ENSAYO

Un ambiente de descreimiento como el actual no necesariamente representa malas noticias para las sociedades occidentales

Por Diego Andrés Díaz

En la última columna extramuros del programa radial “Bajo la Lupa” del día 2 de febrero de 2023, Aldo Mazzucchelli refería a algunos aspectos relacionados a la naturaleza de las civilizaciones, y el impacto en los distintos campos sociales donde se manifiesta. Con respecto a esto, sostenía lo siguiente: “…la educación es lo primero que se rompe, y lo último que se arregla (…) para arreglar la educación haría falta primero que haya una nueva comunidad de objetivo civilizatorio, es decir, que la gente esté de acuerdo a donde queremos ir como sociedad, y sobre todo, que haya un mínimo de creencias comunes que ya no tenemos, que den una fuerza real a un sistema educativo (…) ninguna sociedad puede educar en lo que ella no cree…”. Me interesa este comentario porque contiene una serie de temáticas relacionadas, de forma directa o tangencial, de las que creo que es un momento más que oportuno para referirse, reflexionar y plantear. 

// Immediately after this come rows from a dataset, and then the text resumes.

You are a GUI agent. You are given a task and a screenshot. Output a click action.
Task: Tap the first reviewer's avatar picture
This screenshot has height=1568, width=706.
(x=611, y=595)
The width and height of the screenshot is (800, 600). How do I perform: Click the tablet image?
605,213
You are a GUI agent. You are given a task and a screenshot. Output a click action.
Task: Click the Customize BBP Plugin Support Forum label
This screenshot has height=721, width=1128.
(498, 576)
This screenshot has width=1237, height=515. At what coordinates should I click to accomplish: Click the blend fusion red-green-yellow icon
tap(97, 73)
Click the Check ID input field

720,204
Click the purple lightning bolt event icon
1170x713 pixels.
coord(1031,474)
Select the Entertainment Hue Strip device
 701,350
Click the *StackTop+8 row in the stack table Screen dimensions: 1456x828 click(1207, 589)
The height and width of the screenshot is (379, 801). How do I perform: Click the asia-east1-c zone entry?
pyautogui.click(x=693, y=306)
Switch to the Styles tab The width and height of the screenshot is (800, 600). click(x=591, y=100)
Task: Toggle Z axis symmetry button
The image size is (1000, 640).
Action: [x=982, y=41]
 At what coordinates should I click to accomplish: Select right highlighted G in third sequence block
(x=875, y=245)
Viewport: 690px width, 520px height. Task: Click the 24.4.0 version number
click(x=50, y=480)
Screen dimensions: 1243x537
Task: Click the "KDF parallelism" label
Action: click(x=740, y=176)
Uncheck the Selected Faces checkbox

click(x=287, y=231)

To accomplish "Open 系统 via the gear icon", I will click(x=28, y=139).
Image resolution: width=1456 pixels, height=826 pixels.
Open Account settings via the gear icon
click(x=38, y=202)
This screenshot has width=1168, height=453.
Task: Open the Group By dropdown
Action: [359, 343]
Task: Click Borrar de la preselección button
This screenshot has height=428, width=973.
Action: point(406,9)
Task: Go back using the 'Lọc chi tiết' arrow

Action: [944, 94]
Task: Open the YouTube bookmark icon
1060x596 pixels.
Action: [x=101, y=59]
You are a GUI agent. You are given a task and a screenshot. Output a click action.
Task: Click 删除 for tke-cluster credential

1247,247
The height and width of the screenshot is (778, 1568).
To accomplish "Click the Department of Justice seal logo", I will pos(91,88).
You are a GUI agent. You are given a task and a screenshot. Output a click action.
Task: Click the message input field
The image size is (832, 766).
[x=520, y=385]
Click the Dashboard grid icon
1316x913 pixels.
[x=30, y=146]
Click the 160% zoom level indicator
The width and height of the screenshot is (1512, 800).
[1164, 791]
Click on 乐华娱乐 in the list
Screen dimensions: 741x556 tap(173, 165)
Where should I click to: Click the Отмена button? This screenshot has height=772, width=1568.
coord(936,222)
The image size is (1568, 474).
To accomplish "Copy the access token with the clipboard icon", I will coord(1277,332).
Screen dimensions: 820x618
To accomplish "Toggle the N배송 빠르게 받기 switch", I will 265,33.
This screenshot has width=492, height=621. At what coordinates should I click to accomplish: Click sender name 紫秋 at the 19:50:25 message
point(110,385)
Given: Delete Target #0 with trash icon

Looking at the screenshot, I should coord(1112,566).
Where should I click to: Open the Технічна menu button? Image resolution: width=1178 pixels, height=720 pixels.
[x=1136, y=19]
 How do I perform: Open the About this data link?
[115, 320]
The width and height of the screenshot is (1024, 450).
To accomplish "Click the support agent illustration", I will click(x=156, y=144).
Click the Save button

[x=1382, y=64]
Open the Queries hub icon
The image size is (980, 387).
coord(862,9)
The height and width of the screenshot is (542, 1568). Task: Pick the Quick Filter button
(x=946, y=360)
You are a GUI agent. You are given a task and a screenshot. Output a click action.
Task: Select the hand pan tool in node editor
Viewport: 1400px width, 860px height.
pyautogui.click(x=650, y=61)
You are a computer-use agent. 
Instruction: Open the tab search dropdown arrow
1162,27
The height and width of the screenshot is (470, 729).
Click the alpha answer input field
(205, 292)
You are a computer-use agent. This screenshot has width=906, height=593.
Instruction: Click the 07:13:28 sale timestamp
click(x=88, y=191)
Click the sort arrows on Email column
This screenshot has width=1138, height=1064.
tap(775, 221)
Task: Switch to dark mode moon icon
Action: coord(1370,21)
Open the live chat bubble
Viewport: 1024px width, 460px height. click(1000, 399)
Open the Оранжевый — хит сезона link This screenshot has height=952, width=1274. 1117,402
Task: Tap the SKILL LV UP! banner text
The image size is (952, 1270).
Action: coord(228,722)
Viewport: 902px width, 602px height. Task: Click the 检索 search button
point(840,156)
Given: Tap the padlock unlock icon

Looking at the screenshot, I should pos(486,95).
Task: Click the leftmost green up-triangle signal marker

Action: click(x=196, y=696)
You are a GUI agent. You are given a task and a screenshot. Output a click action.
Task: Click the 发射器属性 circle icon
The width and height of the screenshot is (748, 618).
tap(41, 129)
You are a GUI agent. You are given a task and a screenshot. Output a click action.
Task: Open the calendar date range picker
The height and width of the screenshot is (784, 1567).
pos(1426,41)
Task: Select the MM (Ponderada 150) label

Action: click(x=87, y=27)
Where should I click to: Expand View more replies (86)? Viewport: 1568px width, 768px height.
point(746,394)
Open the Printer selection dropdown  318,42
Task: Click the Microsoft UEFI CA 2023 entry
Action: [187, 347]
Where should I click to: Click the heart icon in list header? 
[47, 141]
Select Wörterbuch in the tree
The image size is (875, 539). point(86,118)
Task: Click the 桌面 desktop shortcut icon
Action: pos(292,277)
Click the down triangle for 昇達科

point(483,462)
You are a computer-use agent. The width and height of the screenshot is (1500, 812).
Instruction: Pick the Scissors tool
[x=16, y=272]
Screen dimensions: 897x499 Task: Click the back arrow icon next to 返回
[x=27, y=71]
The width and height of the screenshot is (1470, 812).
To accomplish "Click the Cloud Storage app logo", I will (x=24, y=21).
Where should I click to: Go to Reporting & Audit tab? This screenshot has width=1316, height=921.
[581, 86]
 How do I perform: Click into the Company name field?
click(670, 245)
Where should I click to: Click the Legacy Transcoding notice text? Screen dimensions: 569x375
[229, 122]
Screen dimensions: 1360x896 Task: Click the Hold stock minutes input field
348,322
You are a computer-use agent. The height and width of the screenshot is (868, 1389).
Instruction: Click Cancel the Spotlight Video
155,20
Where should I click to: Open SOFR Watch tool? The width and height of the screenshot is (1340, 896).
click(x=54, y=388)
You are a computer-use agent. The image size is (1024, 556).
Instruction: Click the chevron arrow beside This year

Seguramente sea la educación -en su concepción amplia y general, o acotada a la actividad institucional o académica- uno de los termómetros más interesantes para rastrear, por lo menos de forma preliminar, el estado general de la civilización. Esta hipótesis parte de que existen, en las civilizaciones, una relación entre lo que Toynbee llamaría “minorías dominantes”, o la vanguardia de una civilización, y los individuos de las sociedades que las contienen –proletariados internos, según Arnold Toynbee- y que, en definitiva, esta relación construye una serie de actos de mimesis social, fruto de la constante superación de incitaciones y construcción de respuestas a las mismas. Y todo ello no está necesariamente condicionado por la técnica -que es, en definitiva, la simplificación de dominio del contorno civilizatorio- sino por la característica social de creer en que en ese juego de incitación- respuesta, las sociedades y sus pioneros logran la autodeterminación.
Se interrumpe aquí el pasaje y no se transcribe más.